/---
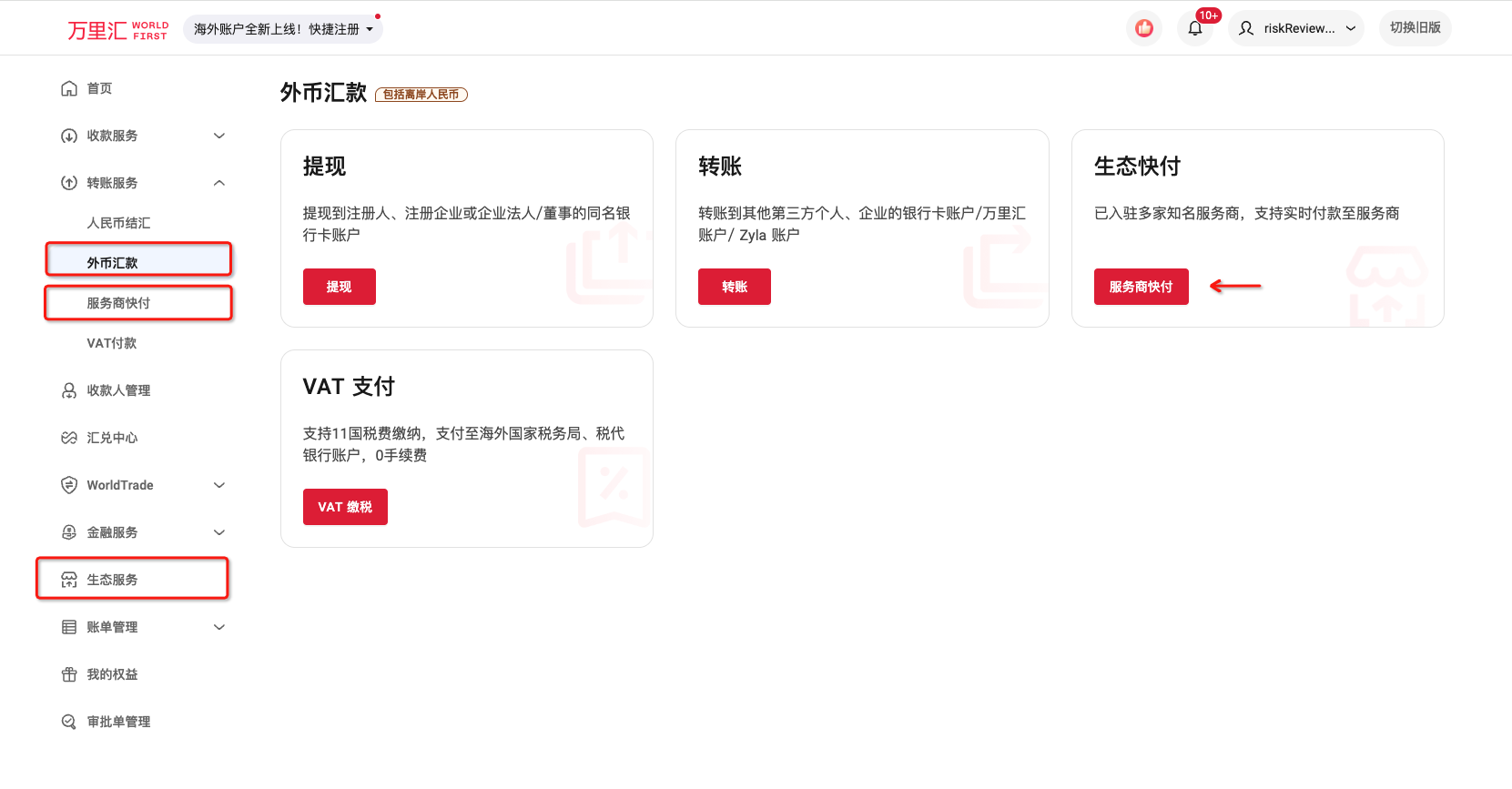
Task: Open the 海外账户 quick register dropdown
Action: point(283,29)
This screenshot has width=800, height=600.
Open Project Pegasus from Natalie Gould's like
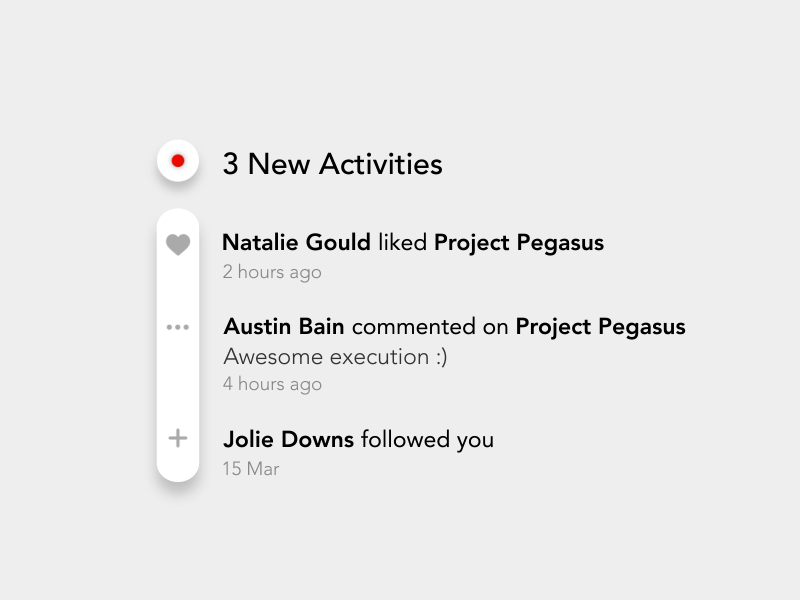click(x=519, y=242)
\---
Exercise aim
What you return must match, line for line, the span from the line containing "This screenshot has width=800, height=600." through the last line of the listing above, with every picture omitted.

Task solution
This screenshot has width=800, height=600.
Open Project Pegasus from Natalie Gould's like
click(x=519, y=242)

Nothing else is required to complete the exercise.